• What you need to do
[a] In the red tegu thread, rewrite the passage starting at "Red Tegus are" and ending at "when full grown.", putting "blotchy" in place of "smeared".
[b] Answer these from the red tegu thread:
(i) On what date did nepoez post the opening message?
(ii) How old does Tegu_torch say their tegu is?
(iii) What possibility does Walter1 raise about Tegu_torch's tegu?

• Extract to read
+ + + +
# Red Tegus loses pattern?



## nepoez (May 15, 2017)

Red Tegus are nice when babies. But all the old ones I see on the web seem to lose their patterns and just become all red and smeared. Black n white don't lose their patterns even when full grown.

Do all reds lose their patterns? Why? Anyone know?


----------



## Tegu_torch (Dec 8, 2017)

I'e said the same thing... my tegu is over a year now and still has his patterns and they are really deep colors and lots of contrast... was hoping to find a female like him because I admit I rarely see Reds with deep contrast even after the first year ... I'll post some pics of mine below... its seem his colors actually get deeper with age... I'll post some of his younger pics also... the top pic of him on my chest there was a ton of son he looks a little lighter but his Reds are really deep...


----------



## Walter1 (Dec 8, 2017)

Tegu_torch said:


> I'e said the same thing... my tegu is over a year now and still has his patterns and they are really deep colors and lots of contrast... was hoping to find a female like him because I admit I rarely see Reds with deep contrast even after the first year ... I'll post some pics of mine below... its seem his colors actually get deeper with age... I'll post some of his younger pics also... the top pic of him on my chest there was a ton of son he looks a little lighter but his Reds are really deep...


 I know very little about reds. Of all that I've seen, though, live and photos, hatchlings are patterned, and adults are not. Maybe not all. I don't know. Is it possible that yours is a hybrid? I ask because it has partly a black and white look to it.


----------



## Tegu_torch (Dec 8, 2017)

Walter1 said:


> I know very little about reds. Of all that I've seen, though, live and photos, hatchlings are patterned, and adults are not. Maybe not all. I don't know. Is it possible that yours is a hybrid? I ask because it has partly a black and white look to it.
+ + + +
• Raw data
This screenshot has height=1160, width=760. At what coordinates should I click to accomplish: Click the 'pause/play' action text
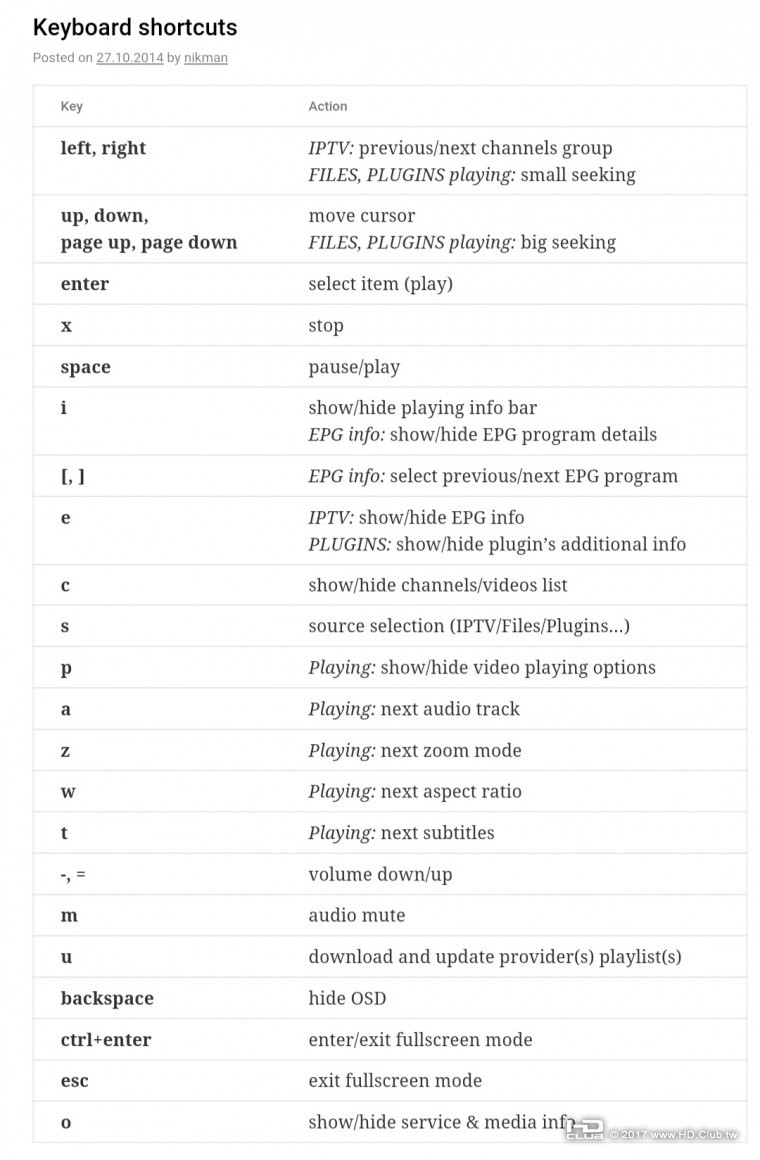click(354, 367)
+ + + +
• Responses for each task
[a]
Red Tegus are nice when babies. But all the old ones I see on the web seem to lose their patterns and just become all red and blotchy. Black n white don't lose their patterns even when full grown.

[b]
(i) May 15, 2017
(ii) Over a year
(iii) That it might be a hybrid